In another example, FIG. 6 shows top, front and back views of radiation pattern for the first antenna element 110 of the antenna 100a of FIG. 4A when the second antenna element 120 is OFF. Such a pattern is shown to include nulls at approximately 0, −180 degrees, and a maximum gain at approximately 90 degrees for the first antenna element 110 and at approximately −90 degrees for the second antenna element 120.

In yet another example, FIG. 7 shows a gain plot for the first antenna element 110 of the antenna 100a of FIG. 4A when the second antenna element 120 is OFF. Such a plot is shown to include nulls at approximately 0, −180 degrees, and a maximum gain at approximately −90 degrees for the first antenna element 110 and at approximately 90 degrees for the second antenna element 120.

In yet another example, FIG. 8 shows top, front and back views of radiation pattern for the second antenna element 120 of the antenna 100a of FIG. 4A when the first antenna element 110 is OFF. Such a pattern is shown to include nulls at approximately 0, −180 degrees, and a maximum gain at approximately −90 degrees for the first antenna element 110 and at approximately 90 degrees for the second antenna element 120.

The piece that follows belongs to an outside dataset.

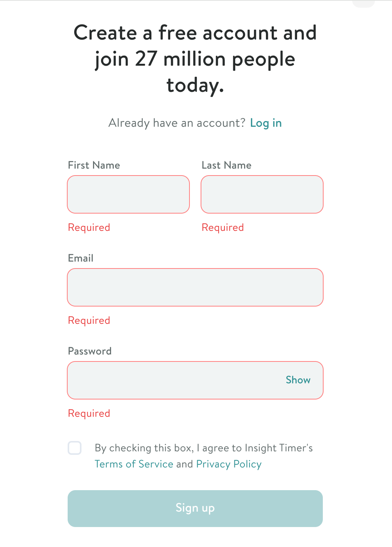
Task: Click the First Name input field
Action: 128,194
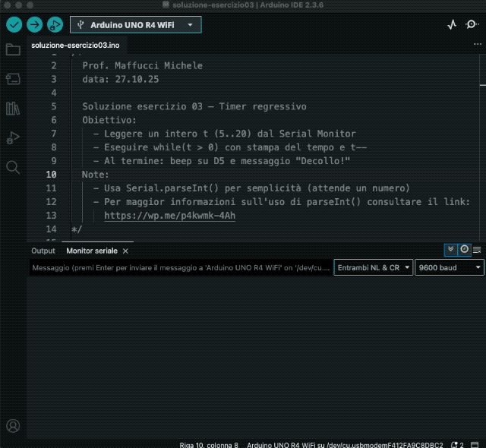Change the 9600 baud rate dropdown

pyautogui.click(x=449, y=268)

In yet another example, FIG. 9 shows a gain plot for the second antenna element 120 of the antenna 100a of FIG. 4A when the first antenna element 110 is OFF. Such a plot is shown to include nulls at approximately 0, −180 degrees, and a maximum gain at approximately 90 degrees for the first antenna element 110 and at approximately −90 degrees for the second antenna element 120.

FIG. 10 shows top, front and back views of radiation pattern for the first antenna element 110 of the antenna 100b of FIG. 4B when the second antenna element 120 is OFF. Such a pattern is shown to include nulls at approximately −30, −150 degrees, and a maximum gain at approximately 60 degrees for the first antenna element 110 and at approximately 90 degrees for the second antenna element 120.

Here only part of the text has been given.